Chi ha paura del software libero?

Chi ha paura del software libero?

di Carlo Gubitosa. Repubblica dà una mano nello spargere nebbie sul futuro dell'open source. Segno probabile che il nemico è alle porte ed è un osso più duro del previsto
di Carlo Gubitosa. Repubblica dà una mano nello spargere nebbie sul futuro dell'open source. Segno probabile che il nemico è alle porte ed è un osso più duro del previsto


Roma – Commento di Carlo Gubitosa (Peacelink) – Il 18 giugno 2001, un cocktail di informazioni false e diffamatorie sul free software, condite da una intervista “su misura” al vice presidente Microsoft, hanno trasformato due pagine dell’autorevole inserto di Repubblica “Affari e Finanza” in una brochure pubblicitaria dell’azienda più ricca del mondo.

“Anche Linux finisce in tribunale” è il titolo eclatante di un articolo apparso sull’inserto “Affari e Finanza” del quotidiano “La Repubblica” , nel numero del 18 giugno, a firma di Massimo Miccoli. Un vero e proprio affronto alla “Carta dei Doveri del Giornalista”, approvata nel 1993 dalla Federazione Nazionale della Stampa Italiana, in cui è chiaramente stabilito che il titolo di un articolo “non deve travisare né forzare il contenuto”.

L’articolo in questione, infatti, non descrive le vicende giudiziarie del sistema operativo Linux o del suo creatore, ma è semplicemente una descrizione in negativo del “Free Software”, il software libero (non gratuito, ma libero) che da alcuni anni è la “fionda di Davide” che minaccia di scalzare dal trono i giganti dell’informatica, prima tra tutti l’onnipresente Microsoft. Nell’articolo si accenna vagamente a “dibattiti infuocati, in alcuni casi già sfociati in aule di tribunali”, senza citare nomi, fatti o date, con buona pace della completezza dell’informazione, e solo nell’ultima riga si legge che “potrebbe invece finire sotto accusa per eccessivo potere e “tentazione” di monopolio l’arcinemico Torvalds”, una non-notizia data ovviamente con l’uso del condizionale, dal momento che si tratta di informazioni assolutamente false e infondate.

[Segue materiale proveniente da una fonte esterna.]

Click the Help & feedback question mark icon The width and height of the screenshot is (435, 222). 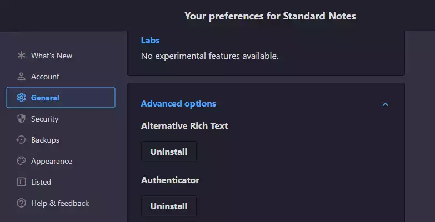pyautogui.click(x=21, y=203)
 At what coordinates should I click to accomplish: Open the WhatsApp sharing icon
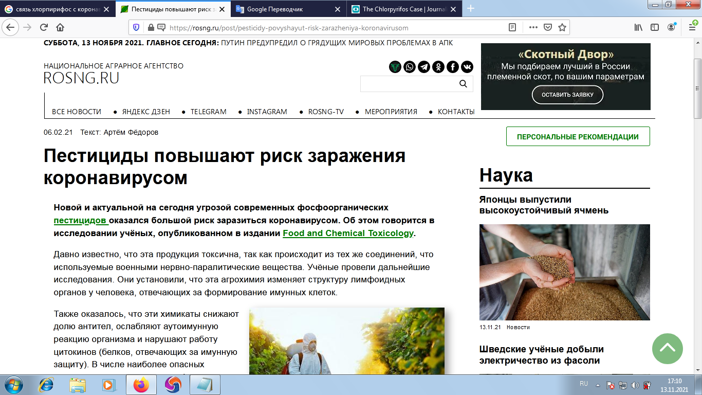click(409, 66)
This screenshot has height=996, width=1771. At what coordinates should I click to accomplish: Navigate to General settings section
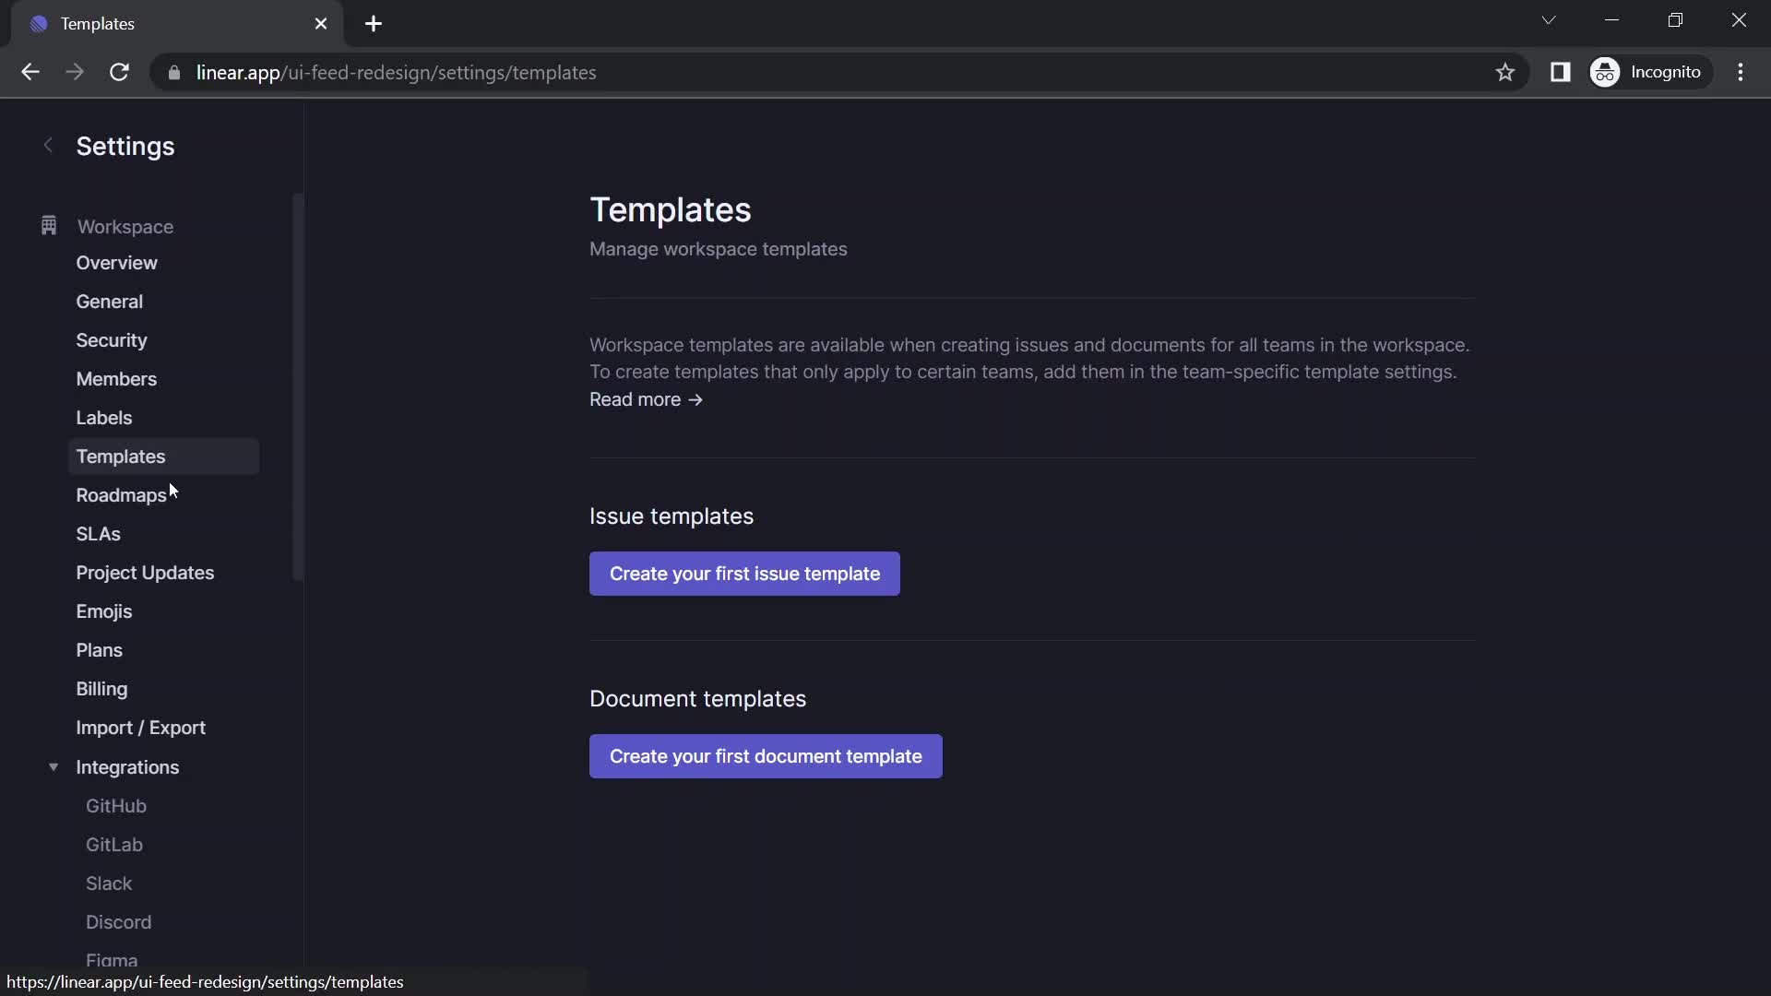108,301
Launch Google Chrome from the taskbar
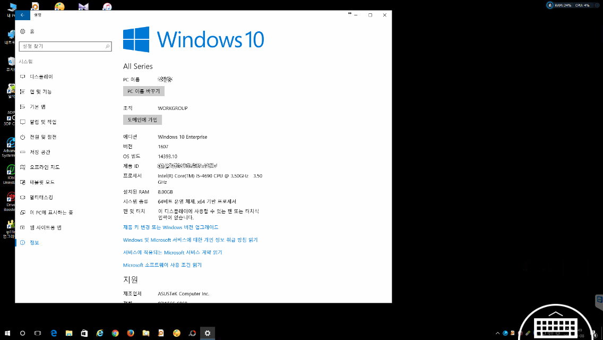 [x=115, y=333]
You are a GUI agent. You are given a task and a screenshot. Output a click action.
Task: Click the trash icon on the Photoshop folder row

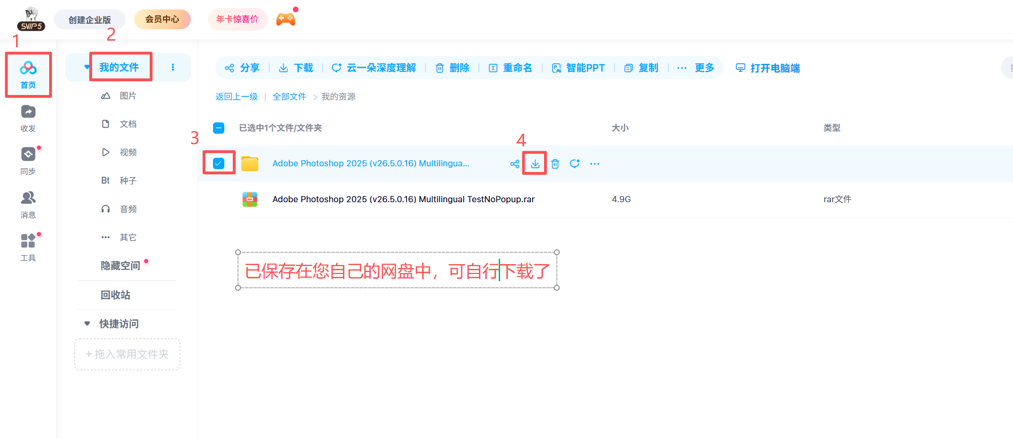555,163
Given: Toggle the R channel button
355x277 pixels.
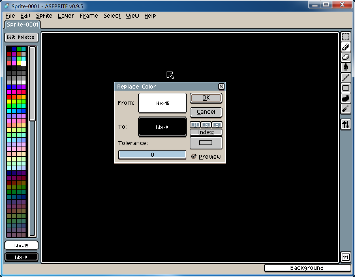Looking at the screenshot, I should click(x=195, y=125).

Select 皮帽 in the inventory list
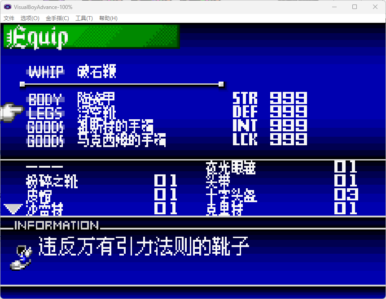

Linus Torvalds, che ha dato il via alla creazione del sistema operativo Linux, sviluppato successivamente con il contributo di migliaia di utenti sparsi in tutto il mondo, è spesso descritto come un “dittatore benevolo”, capace di mantenere il controllo sulla sua creatura pur lasciando ampia libertà di iniziativa agli altri sviluppatori di Linux, ma descrivere questo fatto come il rischio di “finire in tribunale” con l’accusa di “eccessivo potere” è decisamente eccessivo. Anche la “tentazione di monopolio” sbandierata da Miccoli è semplicemente un parto di fantasia, dal momento che la libertà del sistema operativo Linux è garantita
dall’utilizzo della GNU GPL (General Public License), una licenza d’uso applicabile al software che contrariamente alle licenze di utilizzo adottate dagli altri produttori commerciali di software, non restringe le libertà degli utenti ma le estende, trasformando ogni programma in una “scatola aperta” che ognuno può migliorare e modificare a piacimento, con la possibilità di vendere e distribuire le versioni modificate, a condizione che i programmi derivati offrano la stessa libertà delle versioni originali.

Il risultato è un circolo virtuoso che obbliga gli utenti di programmi liberi a produrre software altrettanto libero. Il meccanismo legale della GPL, sviluppato nel corso degli anni dalla “Free Software Foundation”, è una garanzia perpetua di libertà dei programmi, che rende impossibile qualsiasi “tentazione di monopolio” anche allo stesso Linus Torvalds.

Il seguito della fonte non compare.